I offer it to her as a metaphysical curiosity.

Pieter continues with a story of a little boy hidden in a dog house, growing up with a puppy and learning that language before his own.

Every other word must satisfy me.

How can the sky appear so clean, so ultramarine and leafing green after all it has witnessed?

Pieter frowns delightedly. “You see-- I told you [me, Skoog]. It is always a contest between deities.” His fingers begin an immediate, bony retreat.

Dieter calibrates a silver device.

On Ben Yehuda Street survivors stare at the delighted German speakers. Exhaling flamboyantly, Pieter raises a tear
of flame to the pink knuckles of his other hand, “I embody--” sizzles the cigarette-- “that theological struggle--”

Mylese smiles to each of us, her hair one dark wing.

Dieter disturbs it back into black strands.

“Sh,” she motions with the wand of her finger.

Pieter is telling the story again of learning the puppy’s language before his own.

“Give us a sample.” Classic Skoog.

Mylese suspects that she, too, may be part Jewish--“on Opa’s side.

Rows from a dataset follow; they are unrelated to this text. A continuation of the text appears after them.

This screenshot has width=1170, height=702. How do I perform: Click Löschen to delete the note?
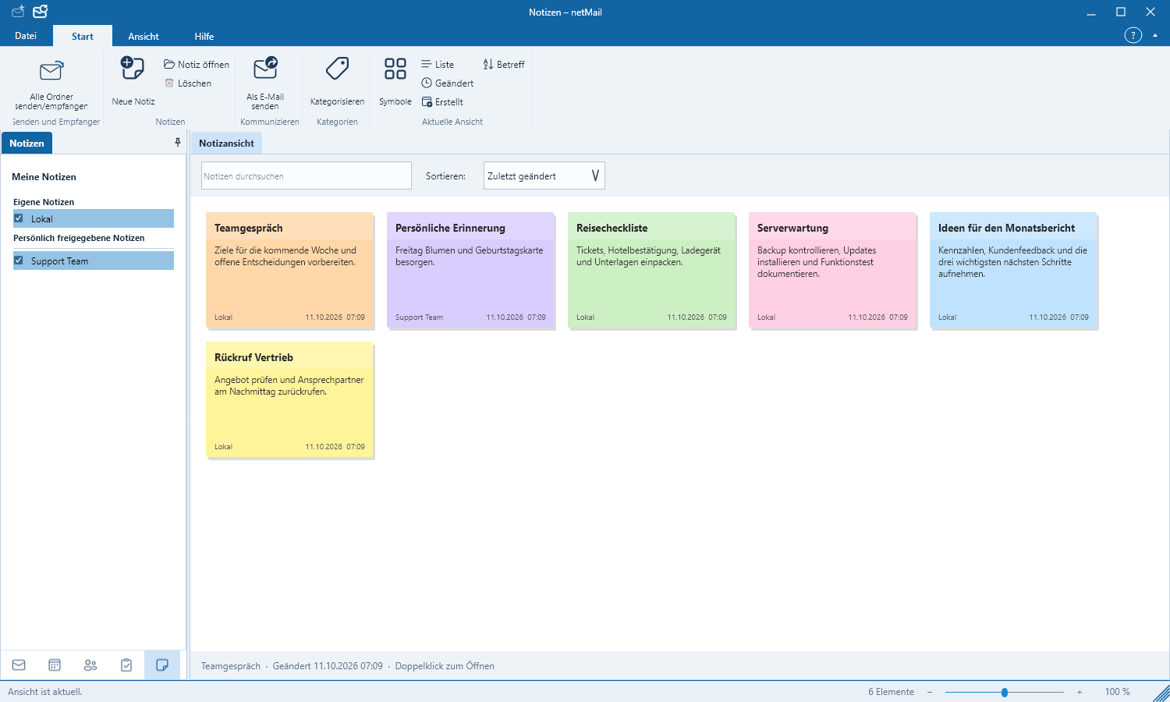pyautogui.click(x=188, y=83)
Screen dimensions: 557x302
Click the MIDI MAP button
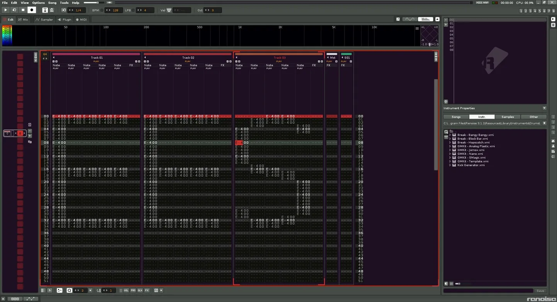click(482, 3)

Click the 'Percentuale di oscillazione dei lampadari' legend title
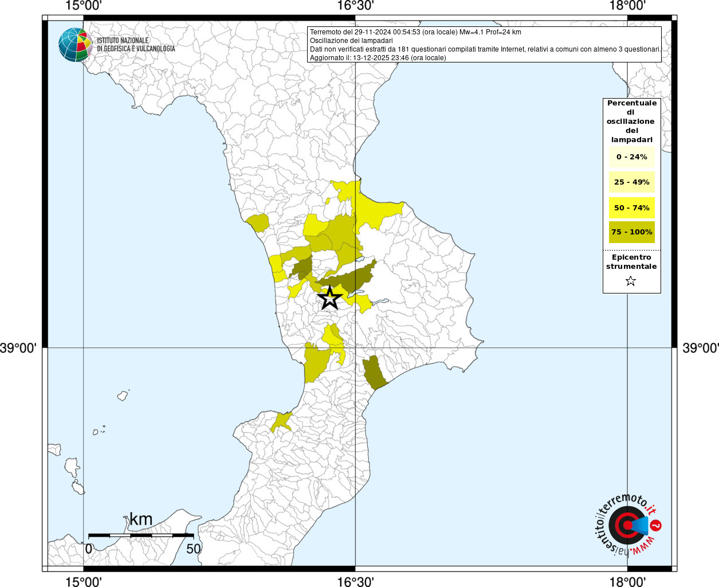631,122
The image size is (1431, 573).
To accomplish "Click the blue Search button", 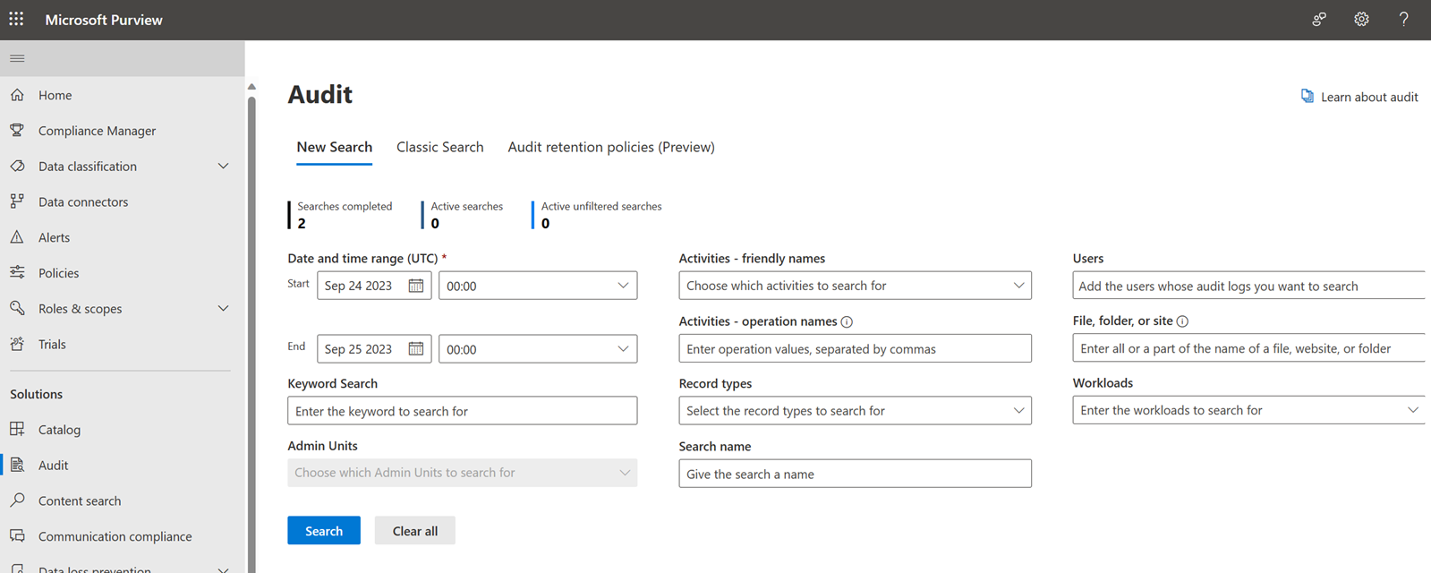I will point(324,531).
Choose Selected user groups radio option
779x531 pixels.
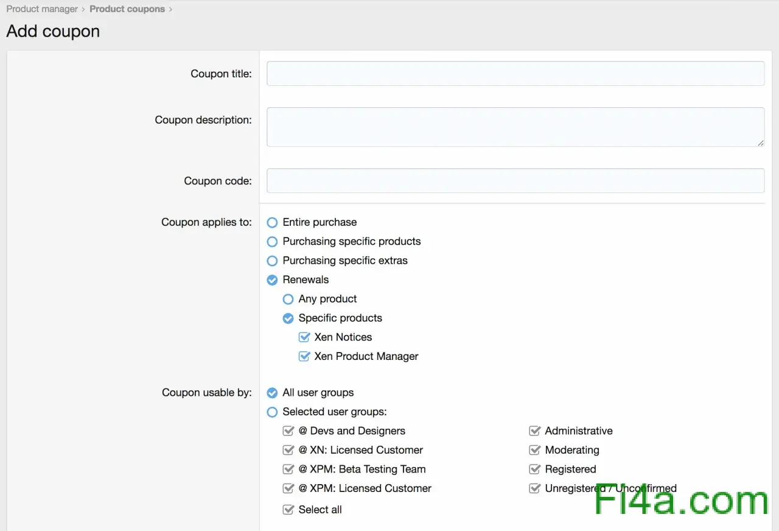point(273,412)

I adore their kind of music.”

“And she plays it rather convincingly. On piano.”

“Probably,” Pieter concedes. “Why not!”

“I’ve had enough of these wankers,” Skoog extends a leg.

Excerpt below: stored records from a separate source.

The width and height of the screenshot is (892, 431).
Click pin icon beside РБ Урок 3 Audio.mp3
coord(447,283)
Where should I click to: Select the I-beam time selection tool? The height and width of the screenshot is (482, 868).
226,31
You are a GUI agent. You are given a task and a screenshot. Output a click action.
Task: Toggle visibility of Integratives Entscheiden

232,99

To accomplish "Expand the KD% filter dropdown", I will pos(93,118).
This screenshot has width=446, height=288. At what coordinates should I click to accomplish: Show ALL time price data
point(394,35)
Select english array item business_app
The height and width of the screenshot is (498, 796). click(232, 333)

Dieter’s leg responds. “May I talk with you.”

“You,” Skoog nods to me.

“We’re leaving for Capernaum.”

“This only takes a little moment.”

“Please.” Skoog crosses his ankles. “We have a little moment. Several.”

A mother, two tables away, massages a lemon into each glass until its virginity has offered everything to water.

Dieter produces a postcard. It is a representation of a primitive canvas.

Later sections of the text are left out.